## EXTRAIT DE PAGE
-------------------------

Tortue géante d’Aldabra : L’histoire rocambolesque d’un retour à Madagascar

La tortue d’Aldabra a été réintroduite à Madagascar en 2018. Cette deuxième plus grande espèce de tortue terrestre au monde, après la tortue géante des Galapagos, s’est reproduite depuis. L’on comptabilise 152 tortues qui ont éclos pendant ces cinq dernières années.

Toutes les tortues géantes de Madagascar ont été exterminées par les chasseurs il y a de cela six cents ans. La tortue d’Aldabra descend directement des ancêtres de l’Aldabrachelys abrupta, l’une des deux espèces de tortues géantes qui ont habité Madagascar pendant 15 millions d’années.

600 ans après leur disparition, les tortues géantes de Madagascar font leur retour au pays. L’histoire est fascinante et donne espoir quant à la survie des espèces endémiques et en danger d’extinction, de la Grande île. Tout commence par un projet lancé il y a de cela six ans et dont l’objectif est « de ramener des tortues géantes à Madagascar ». Le projet était mené grâce à une collaboration étroite entre le gouvernement malgache de l’époque et un groupe de travail qui a vu la participation de Miguel Pedrono, spécialiste des tortues. Un premier groupe composé de douze tortues (12) composé de cinq mâles et de sept femelles ont ainsi été ramenées d’Aldabra, une île située à 1000 km au sud-ouest des Seychelles.

Une fois à Madagascar, elles ont été réintroduites dans la réserve d’Anjajavy, au nord-ouest du pays. À en croire Grant Joseph, chercheur à l’Institut Fitz Patrick d’ornithologie africaine, Département des sciences biologiques de l’Université du Cap, Afrique du Sud, la réintroduction de ces espèces dans la réserve d’Anjajavy s’est faite de la façon « moins intimidante que prévu ». Le scientifique avance les fruits des reproductions naturelles des premiers individus réintroduits dans la Grande île. « Deux bébés sont nés l’année suivant leur arrivée à Madagascar et au cours des cinq dernières années, 152 autres tortues ont éclos ».

-------------------------

## CONSIGNE
Répondez, s'il vous plaît, à ces questions sur l'article consacré à la tortue d'Aldabra :
(a) En quelle année la tortue d'Aldabra a-t-elle été réintroduite à Madagascar ?
(b) Combien de mâles et de femelles comptait le premier groupe ramené d'Aldabra ?
(c) Dans quelle réserve ces tortues ont-elles été réintroduites ?
Les données collectées ne servent pas ici.

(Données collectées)
-------------------------

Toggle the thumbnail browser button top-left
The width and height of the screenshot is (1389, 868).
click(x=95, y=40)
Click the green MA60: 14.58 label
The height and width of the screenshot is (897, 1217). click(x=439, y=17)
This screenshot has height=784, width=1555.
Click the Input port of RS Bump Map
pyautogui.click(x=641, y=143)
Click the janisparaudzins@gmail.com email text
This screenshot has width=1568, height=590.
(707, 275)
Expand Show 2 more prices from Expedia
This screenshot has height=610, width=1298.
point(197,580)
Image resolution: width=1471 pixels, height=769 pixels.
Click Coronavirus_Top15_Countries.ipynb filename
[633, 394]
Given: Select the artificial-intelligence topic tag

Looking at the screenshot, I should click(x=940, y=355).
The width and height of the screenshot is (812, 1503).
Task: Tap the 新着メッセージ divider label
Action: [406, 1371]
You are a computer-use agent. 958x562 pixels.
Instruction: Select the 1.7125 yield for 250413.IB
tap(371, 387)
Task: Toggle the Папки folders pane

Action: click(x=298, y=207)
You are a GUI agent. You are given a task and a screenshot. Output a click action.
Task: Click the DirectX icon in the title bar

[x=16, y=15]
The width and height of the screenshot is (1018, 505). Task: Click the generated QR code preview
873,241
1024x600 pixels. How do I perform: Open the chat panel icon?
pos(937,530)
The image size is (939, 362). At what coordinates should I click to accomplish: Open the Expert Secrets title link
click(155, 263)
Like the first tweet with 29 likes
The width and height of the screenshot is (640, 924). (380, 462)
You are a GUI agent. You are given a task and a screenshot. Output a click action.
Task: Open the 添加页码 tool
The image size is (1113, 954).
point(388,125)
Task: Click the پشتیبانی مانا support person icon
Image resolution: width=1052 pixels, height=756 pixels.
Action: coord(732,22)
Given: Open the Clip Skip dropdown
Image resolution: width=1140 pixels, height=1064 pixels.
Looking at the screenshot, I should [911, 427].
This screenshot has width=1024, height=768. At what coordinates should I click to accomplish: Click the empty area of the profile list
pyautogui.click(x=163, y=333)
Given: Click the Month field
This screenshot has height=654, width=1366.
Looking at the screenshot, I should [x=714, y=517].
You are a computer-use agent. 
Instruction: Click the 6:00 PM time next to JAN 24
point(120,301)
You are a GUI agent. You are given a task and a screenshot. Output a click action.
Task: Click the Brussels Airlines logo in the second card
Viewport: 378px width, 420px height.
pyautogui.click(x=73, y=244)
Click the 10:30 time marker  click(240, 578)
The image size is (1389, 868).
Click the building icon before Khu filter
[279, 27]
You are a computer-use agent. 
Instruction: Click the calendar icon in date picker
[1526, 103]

-------------------------

## RÉSULTAT DE L'EXERCICE
(a) En 2018.
(b) Cinq mâles et sept femelles.
(c) Dans la réserve d'Anjajavy, au nord-ouest du pays.